Due diligence on takeovers

The following Corporate practice note provides comprehensive and up to date legal information covering:

  • Due diligence on takeovers
  • Purpose
  • Equality of information to competing offerors
  • Information on offeree shareholders
  • Scope
  • Due diligence team
  • Confidentiality agreements

Due diligence on takeovers

This Practice Note discusses the conduct of due diligence by an offeror on a public takeover. It considers the purpose of due diligence, its potential scope, the approach taken on hostile takeovers, shareholder information that a bidder is entitled to request, issues under the Takeover Code (Code) such as the requirement to provide equal information to competing bidders and how the offeree can protect its position through the use of confidentiality agreements.


Due diligence provides a buyer with the opportunity to investigate the affairs of the offeree business, to verify that it is trading in accordance with market expectations and that there are no significant commercial, financial, legal and regulatory issues that would impact on price or the buyer's willingness to proceed with the transaction.
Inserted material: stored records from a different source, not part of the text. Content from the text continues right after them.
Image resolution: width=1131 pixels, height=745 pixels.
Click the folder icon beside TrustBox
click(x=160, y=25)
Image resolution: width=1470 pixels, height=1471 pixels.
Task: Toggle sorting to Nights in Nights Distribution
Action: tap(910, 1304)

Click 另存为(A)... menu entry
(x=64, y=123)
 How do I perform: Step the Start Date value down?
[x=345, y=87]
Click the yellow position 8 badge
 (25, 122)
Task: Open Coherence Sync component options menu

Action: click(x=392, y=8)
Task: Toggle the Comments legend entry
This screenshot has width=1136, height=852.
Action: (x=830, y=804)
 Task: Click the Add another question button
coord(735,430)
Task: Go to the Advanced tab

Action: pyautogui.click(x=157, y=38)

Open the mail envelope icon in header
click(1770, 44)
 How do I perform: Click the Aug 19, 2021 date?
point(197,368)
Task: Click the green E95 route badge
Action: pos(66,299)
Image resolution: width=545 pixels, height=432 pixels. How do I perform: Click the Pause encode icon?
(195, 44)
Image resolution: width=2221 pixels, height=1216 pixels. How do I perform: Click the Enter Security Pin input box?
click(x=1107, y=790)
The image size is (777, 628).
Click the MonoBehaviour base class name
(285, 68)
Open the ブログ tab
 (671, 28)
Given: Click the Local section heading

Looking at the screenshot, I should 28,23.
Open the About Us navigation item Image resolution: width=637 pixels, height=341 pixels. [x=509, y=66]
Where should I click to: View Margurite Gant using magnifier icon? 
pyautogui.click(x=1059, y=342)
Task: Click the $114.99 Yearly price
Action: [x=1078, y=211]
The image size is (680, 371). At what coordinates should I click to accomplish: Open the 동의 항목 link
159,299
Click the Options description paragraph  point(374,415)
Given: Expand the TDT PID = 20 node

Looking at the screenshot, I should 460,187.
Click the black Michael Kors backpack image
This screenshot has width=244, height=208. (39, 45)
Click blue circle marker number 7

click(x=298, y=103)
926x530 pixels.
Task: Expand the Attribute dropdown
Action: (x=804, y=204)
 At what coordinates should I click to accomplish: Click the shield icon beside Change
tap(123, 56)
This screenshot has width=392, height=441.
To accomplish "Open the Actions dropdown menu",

The due diligence exercise may also influence how the transaction is structured and may identify issues that need to be resolved before the offer can proceed (eg competition notifications or clearances).

It is a fundamental concept of the Code that an offeror should announce a firm intention to make an offer only after the most careful and responsible consideration and when it has every reason to believe that it can and will continue to be able to implement the offer, including ensuring that it can fulfil in full any cash consideration.